### Goal A:
In the news article below about Muslim leaders addressing Russia's leadership, in what year did Cat Stevens adopt Islam?

A list of 95 banned books by Moslem authors has been compiled in Russia
The other day, the Coordinating council of the North Caucasus muftis, presided by Ingushetia Mufti Muhammad Albogachiyev, wrote an address to Russian President Vladimir Putin. This is a request to provide the government with “reliable information about Islam.” The leaders of the Moslem group say that “otherwise, the leadership, military structures, society will have to spend much more on security than is currently spent for the prevention of pseudo-religious extremism.”
The Russian newspaper Vremya Novostei reports that the muftis suggest an initial measure: they say it would be reasonable to demonstrate David Lynch’s The Straight Story film, which about the popular English show-man Cat Stevens. Stevens adopted Islam in 1979, but at that, he resisted its extremist manifestations.
Last week deputies of the Tatarstan State Council also addressed Russia’s leadership. At a regular session of the Tatarstan State Council, the deputies compiled an address to the leadership of Russia in connection with the RF Education Ministry’s recommendation for the introduction of Orthodox Culture into school curriculum. The Tatarstan deputies say that “study of only the Orthodox Culture won’t make for the protection and development of national cultures; moreover, this contradicts the federal law “On education,” which states that the educational policy of the government is to provide a temporal nature of education in the country.
Here is an extract from the text of the address. “If the subject of Orthodox Culture is introduced into the school curriculum as one of the basic subjects in our multi-religion and multi-national state, it may seriously destabilize society and aggravate relations between the ethnic nations.” The upbringing of children must be oriented on culture and done optionally, so that the interests of all members of the multi-religious state are taken into consideration at that. Russian Orthodox society informs that the RF Education Ministry doesn’t suppose that Orthodox culture be obligatory for all Russian schools.

### Dataset excerpts:
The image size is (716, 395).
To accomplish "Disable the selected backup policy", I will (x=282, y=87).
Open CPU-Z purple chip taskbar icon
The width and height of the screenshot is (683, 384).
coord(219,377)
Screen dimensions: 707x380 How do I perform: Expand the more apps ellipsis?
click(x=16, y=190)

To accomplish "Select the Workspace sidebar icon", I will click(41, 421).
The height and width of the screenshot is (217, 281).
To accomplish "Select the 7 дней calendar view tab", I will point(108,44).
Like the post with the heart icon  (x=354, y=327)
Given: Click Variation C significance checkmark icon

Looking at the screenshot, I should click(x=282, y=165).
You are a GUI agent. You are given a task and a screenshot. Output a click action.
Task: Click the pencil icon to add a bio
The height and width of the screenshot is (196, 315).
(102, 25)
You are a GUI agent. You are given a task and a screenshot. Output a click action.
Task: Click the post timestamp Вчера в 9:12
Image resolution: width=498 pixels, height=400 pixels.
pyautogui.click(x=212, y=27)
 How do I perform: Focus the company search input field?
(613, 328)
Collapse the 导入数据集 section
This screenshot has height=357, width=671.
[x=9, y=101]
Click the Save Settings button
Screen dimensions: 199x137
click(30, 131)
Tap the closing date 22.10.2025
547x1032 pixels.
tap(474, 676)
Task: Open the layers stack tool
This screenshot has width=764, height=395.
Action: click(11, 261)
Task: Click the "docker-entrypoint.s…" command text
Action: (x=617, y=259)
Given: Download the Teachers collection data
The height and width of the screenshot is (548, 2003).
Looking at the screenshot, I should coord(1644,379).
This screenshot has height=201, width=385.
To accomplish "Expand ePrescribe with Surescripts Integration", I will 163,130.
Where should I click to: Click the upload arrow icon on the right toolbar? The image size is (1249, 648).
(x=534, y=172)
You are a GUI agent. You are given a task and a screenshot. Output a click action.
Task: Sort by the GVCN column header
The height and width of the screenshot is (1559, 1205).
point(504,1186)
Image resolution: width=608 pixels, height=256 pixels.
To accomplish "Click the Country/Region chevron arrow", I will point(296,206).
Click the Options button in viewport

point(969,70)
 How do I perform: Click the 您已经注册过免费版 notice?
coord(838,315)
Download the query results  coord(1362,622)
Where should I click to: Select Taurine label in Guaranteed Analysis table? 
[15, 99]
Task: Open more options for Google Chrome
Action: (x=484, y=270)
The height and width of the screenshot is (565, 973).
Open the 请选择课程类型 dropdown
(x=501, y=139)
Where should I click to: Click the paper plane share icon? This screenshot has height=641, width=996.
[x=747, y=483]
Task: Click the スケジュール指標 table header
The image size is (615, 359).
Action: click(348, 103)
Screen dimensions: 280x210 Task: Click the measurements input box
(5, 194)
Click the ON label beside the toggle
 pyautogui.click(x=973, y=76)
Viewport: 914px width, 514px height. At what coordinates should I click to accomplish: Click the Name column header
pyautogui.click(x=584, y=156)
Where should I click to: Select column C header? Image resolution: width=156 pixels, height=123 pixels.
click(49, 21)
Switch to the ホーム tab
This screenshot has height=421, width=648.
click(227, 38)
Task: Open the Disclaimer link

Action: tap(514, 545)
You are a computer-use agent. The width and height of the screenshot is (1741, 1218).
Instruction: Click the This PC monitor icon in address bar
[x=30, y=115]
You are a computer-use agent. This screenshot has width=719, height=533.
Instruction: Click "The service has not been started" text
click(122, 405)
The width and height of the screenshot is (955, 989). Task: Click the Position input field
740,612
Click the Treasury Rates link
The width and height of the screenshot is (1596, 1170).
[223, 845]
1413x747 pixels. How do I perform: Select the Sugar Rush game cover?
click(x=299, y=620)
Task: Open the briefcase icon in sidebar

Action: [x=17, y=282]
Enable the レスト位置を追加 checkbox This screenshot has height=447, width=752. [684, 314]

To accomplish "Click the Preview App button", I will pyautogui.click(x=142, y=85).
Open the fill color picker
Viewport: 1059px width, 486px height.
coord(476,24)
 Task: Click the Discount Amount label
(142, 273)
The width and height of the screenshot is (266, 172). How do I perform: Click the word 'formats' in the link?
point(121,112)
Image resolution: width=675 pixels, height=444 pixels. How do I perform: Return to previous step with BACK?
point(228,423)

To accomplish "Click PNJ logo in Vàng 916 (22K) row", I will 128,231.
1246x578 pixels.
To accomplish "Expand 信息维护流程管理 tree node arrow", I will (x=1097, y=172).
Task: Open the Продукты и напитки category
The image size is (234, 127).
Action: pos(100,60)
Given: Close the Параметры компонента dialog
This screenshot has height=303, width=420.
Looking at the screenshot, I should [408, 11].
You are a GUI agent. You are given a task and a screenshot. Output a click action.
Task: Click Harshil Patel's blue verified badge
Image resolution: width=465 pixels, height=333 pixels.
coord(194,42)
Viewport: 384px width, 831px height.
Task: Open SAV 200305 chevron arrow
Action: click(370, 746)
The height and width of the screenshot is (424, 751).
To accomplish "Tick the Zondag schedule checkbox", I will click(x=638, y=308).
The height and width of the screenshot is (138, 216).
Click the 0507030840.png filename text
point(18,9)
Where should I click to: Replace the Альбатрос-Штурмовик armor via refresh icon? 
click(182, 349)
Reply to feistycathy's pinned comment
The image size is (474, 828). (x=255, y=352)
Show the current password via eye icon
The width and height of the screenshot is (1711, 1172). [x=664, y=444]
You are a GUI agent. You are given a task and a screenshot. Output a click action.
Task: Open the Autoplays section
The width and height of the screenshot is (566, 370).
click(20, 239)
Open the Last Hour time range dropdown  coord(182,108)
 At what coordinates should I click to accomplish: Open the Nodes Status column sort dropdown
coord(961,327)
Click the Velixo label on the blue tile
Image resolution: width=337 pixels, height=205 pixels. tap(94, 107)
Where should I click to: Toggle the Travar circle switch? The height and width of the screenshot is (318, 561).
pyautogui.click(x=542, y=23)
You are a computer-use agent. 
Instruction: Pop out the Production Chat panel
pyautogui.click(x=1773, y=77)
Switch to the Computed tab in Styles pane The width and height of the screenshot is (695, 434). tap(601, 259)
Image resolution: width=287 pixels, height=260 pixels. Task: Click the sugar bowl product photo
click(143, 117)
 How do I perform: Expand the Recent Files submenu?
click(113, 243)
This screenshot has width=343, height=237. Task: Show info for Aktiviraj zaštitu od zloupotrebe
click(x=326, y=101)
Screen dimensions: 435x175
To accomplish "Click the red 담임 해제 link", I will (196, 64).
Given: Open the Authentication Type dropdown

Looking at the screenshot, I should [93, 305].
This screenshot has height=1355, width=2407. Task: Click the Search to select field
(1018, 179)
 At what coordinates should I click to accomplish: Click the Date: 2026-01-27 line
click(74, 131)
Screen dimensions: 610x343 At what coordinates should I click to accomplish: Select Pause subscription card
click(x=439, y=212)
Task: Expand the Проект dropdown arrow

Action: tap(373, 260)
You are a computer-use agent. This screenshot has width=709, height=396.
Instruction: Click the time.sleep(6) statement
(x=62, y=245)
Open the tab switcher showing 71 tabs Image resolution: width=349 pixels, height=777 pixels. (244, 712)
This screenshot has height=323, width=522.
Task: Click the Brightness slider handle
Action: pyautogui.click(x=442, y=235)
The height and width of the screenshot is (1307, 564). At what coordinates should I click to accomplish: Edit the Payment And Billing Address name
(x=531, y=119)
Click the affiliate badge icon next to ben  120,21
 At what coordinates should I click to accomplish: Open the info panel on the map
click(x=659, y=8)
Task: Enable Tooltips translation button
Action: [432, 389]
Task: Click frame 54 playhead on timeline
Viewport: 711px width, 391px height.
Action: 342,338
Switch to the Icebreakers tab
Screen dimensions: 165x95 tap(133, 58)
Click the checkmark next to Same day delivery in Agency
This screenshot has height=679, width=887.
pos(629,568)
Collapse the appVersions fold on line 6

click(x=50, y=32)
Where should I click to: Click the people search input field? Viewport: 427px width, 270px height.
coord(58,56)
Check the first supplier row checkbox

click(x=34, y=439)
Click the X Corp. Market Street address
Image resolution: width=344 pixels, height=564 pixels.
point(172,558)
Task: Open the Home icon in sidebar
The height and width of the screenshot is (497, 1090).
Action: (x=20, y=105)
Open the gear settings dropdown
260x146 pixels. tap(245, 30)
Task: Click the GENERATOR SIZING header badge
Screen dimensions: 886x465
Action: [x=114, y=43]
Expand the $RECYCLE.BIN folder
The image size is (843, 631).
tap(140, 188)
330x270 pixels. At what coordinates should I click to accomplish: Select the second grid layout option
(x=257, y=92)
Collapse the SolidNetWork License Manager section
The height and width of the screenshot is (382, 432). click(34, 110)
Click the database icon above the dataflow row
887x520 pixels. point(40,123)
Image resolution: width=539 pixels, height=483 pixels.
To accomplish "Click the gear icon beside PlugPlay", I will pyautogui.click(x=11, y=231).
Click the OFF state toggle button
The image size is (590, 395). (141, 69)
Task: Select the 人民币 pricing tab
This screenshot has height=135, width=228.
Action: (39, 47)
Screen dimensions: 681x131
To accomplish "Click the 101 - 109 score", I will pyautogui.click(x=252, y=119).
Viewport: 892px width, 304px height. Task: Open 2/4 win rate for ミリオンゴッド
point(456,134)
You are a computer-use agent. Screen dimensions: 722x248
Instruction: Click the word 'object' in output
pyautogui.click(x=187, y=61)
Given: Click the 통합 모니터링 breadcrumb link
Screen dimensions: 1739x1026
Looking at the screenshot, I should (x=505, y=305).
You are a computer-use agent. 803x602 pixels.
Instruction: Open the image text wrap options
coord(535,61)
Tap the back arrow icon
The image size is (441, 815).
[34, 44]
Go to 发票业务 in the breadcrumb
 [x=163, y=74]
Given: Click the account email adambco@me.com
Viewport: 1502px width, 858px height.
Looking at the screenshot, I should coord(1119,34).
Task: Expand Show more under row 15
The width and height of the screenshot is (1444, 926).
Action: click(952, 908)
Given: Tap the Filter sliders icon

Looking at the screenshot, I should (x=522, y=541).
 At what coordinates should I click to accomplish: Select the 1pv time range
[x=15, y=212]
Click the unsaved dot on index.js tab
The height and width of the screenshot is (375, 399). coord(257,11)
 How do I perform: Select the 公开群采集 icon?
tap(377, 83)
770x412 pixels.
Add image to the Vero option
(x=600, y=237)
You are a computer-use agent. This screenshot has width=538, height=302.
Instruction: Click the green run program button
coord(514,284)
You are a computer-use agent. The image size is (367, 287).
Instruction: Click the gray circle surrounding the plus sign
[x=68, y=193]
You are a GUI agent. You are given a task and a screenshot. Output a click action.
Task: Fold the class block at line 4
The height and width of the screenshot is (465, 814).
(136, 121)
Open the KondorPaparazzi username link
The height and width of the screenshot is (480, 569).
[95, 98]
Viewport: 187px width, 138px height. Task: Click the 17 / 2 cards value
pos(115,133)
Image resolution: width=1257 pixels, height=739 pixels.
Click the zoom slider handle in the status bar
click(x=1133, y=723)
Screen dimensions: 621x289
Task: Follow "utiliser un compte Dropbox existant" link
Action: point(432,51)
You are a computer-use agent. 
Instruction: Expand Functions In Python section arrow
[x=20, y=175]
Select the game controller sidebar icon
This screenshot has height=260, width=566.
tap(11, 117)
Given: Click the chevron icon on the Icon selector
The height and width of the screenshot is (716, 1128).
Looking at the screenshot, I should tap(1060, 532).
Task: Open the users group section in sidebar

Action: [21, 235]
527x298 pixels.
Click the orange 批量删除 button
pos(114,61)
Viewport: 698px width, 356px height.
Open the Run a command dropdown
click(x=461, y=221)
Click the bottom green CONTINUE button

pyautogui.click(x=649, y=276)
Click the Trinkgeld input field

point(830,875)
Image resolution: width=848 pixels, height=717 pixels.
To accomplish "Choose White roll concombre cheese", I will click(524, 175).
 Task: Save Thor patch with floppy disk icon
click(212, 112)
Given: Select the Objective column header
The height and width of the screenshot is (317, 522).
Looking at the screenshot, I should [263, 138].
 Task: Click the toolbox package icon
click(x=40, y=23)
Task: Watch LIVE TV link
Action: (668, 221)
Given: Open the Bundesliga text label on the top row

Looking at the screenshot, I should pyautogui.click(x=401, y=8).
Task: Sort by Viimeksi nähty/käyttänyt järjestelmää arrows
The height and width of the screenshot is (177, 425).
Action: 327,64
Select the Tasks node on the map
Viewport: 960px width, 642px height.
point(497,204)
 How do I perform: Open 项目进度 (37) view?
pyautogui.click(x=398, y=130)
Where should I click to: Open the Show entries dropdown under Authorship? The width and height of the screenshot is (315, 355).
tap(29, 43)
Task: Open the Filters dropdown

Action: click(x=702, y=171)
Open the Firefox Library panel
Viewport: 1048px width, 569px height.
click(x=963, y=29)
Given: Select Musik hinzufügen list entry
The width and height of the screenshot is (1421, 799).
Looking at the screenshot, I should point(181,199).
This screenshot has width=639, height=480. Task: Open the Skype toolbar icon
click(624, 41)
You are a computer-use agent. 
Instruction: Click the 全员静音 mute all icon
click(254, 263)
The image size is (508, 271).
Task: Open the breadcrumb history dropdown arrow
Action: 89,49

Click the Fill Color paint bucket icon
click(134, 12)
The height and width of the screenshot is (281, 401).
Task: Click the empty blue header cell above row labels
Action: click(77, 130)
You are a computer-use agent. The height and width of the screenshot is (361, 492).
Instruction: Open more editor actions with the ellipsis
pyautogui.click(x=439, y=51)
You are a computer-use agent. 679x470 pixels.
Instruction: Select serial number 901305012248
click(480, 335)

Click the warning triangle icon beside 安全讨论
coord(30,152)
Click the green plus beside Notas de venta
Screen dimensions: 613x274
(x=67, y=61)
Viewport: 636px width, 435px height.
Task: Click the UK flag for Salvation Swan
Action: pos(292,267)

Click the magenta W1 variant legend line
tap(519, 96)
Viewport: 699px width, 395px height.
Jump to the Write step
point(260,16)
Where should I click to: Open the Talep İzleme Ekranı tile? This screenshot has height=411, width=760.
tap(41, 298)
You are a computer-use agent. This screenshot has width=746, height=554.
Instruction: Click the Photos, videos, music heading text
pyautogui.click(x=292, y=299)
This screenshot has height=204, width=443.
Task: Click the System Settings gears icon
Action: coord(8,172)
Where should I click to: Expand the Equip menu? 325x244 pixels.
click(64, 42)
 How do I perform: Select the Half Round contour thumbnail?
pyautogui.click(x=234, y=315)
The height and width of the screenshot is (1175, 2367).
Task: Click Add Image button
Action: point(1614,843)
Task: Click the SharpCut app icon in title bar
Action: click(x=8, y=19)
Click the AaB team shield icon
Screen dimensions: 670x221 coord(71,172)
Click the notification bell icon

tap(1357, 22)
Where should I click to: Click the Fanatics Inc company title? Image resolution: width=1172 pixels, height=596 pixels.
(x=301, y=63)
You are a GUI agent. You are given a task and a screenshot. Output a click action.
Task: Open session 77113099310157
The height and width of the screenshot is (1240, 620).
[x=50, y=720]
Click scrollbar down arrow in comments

### Goal B:
Please repeat the lines of the listing above, starting at its first line and ending at the line that contains "coord(219,377)", with both of those lines included.

### Written answer A:
1979

### Written answer B:
The image size is (716, 395).
To accomplish "Disable the selected backup policy", I will (x=282, y=87).
Open CPU-Z purple chip taskbar icon
The width and height of the screenshot is (683, 384).
coord(219,377)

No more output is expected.